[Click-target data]
· · · ·
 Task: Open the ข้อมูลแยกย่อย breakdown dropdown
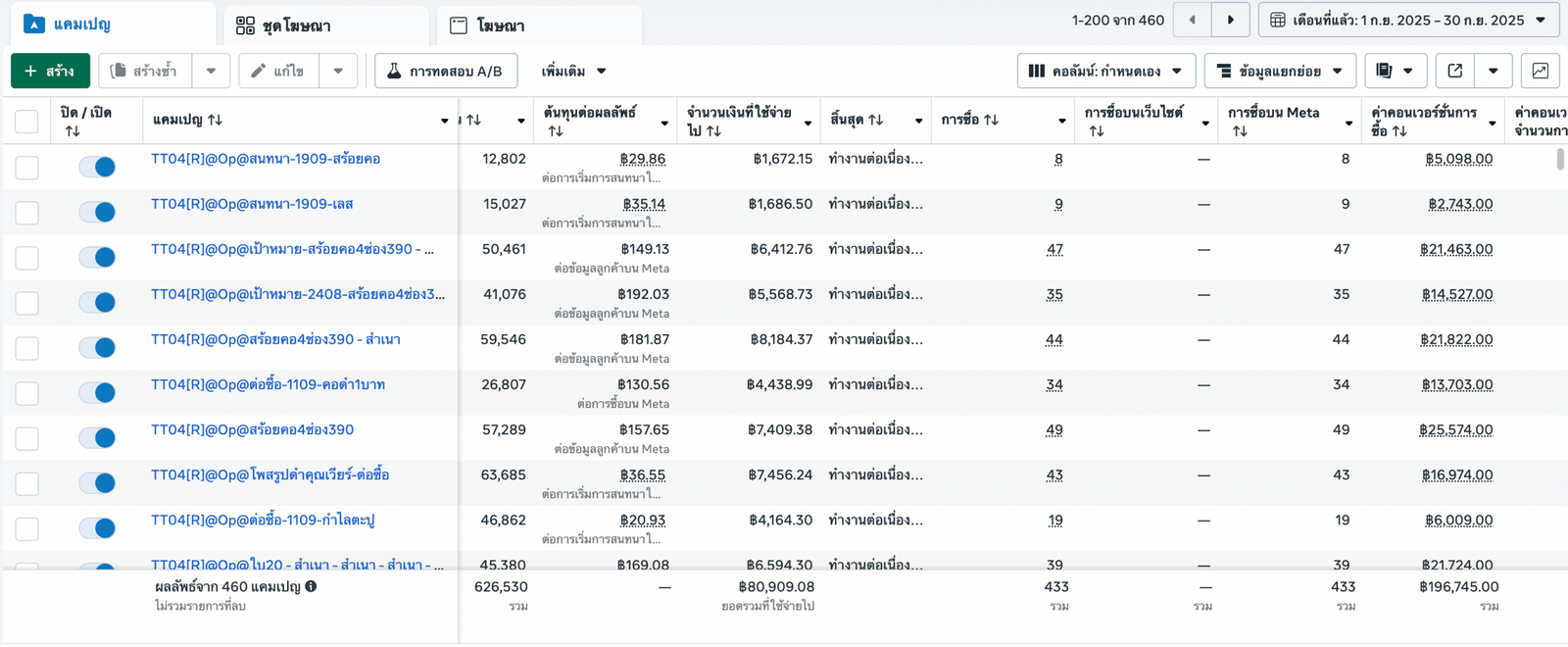point(1279,71)
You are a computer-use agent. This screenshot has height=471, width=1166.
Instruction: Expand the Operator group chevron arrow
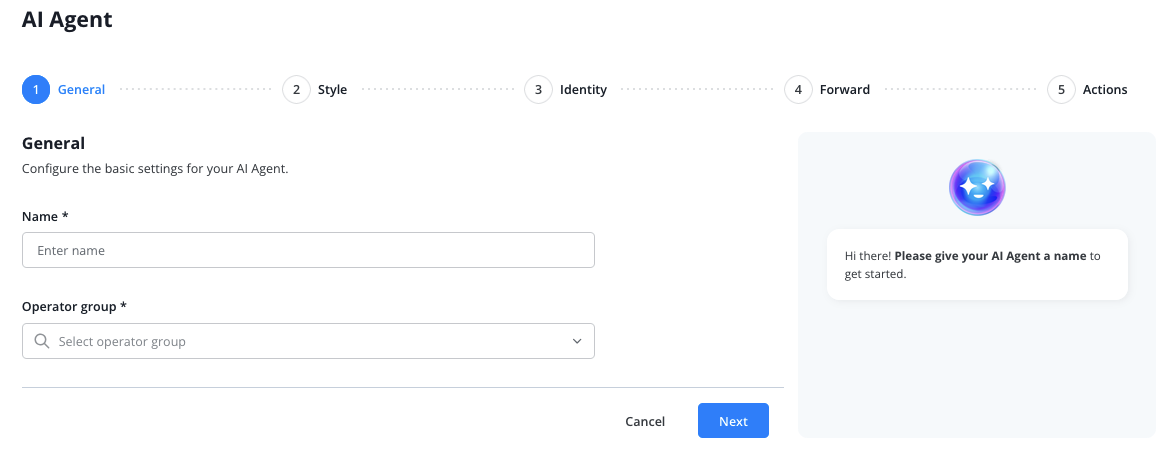click(x=577, y=341)
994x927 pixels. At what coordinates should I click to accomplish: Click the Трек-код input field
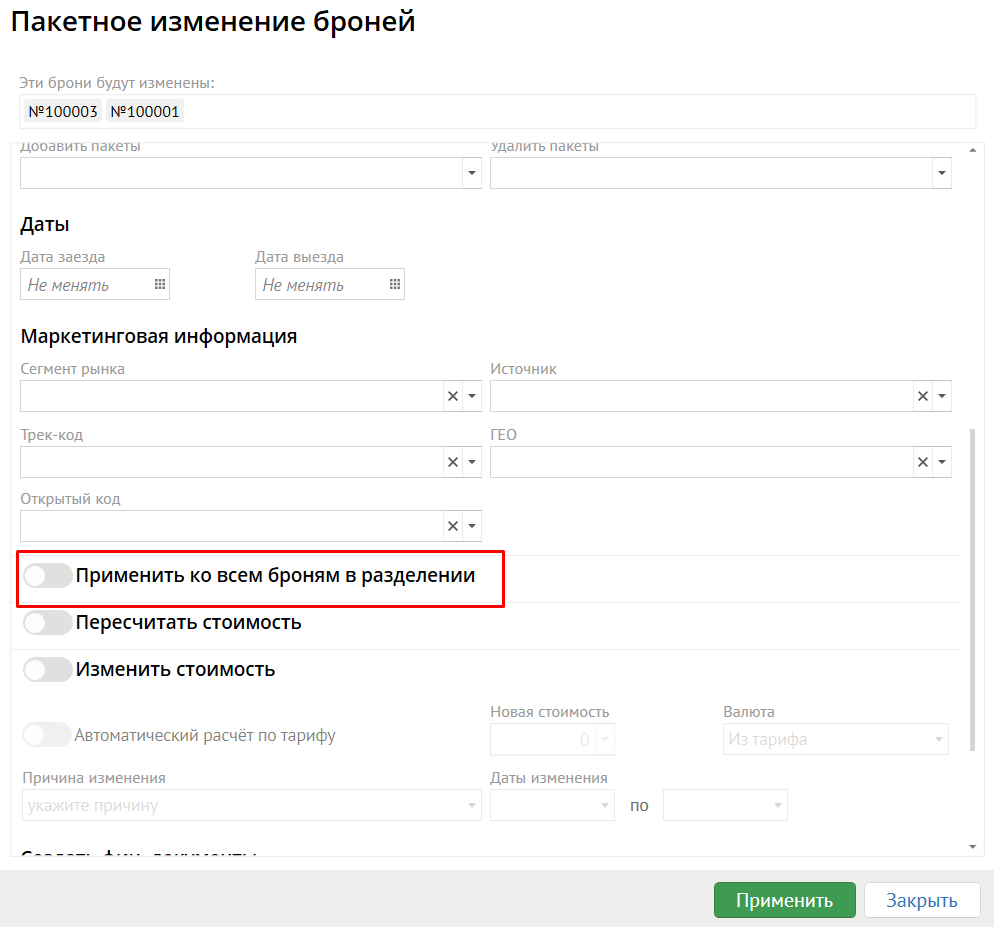tap(230, 462)
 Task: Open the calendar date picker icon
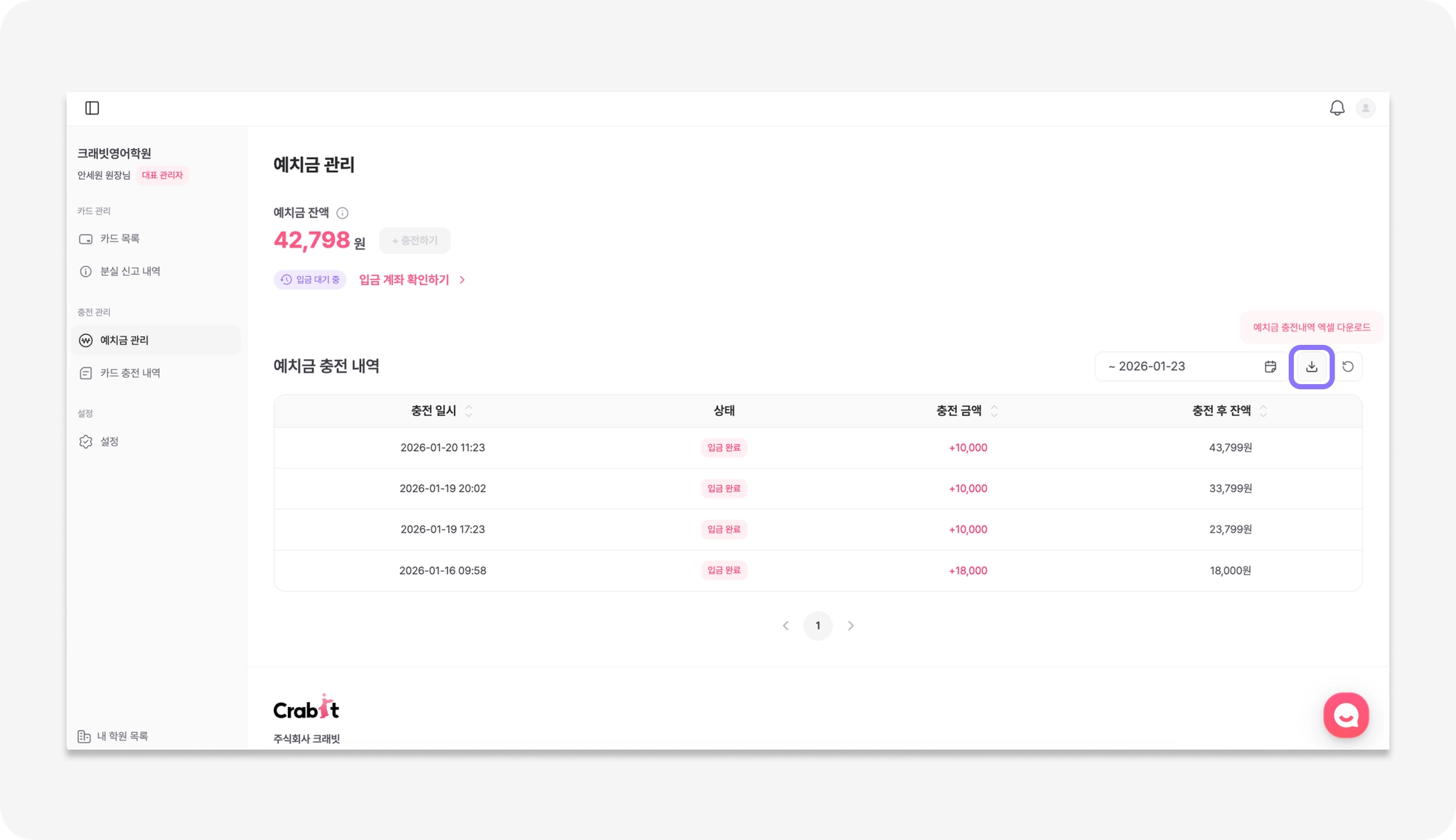[x=1270, y=367]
· · · ·
### Requirements
Pull out the text of these items word for word, covering all of them. Leave the pictures out of your answer.

### Reply
 Task: Open the ข้อมูลแยกย่อย breakdown dropdown
point(1279,71)
You are a computer-use agent. This screenshot has height=471, width=1166.
Instruction: Expand the Operator group chevron arrow
click(x=577, y=341)
994x927 pixels. At what coordinates should I click to accomplish: Click the Трек-код input field
tap(230, 462)
 Task: Open the calendar date picker icon
[x=1270, y=367]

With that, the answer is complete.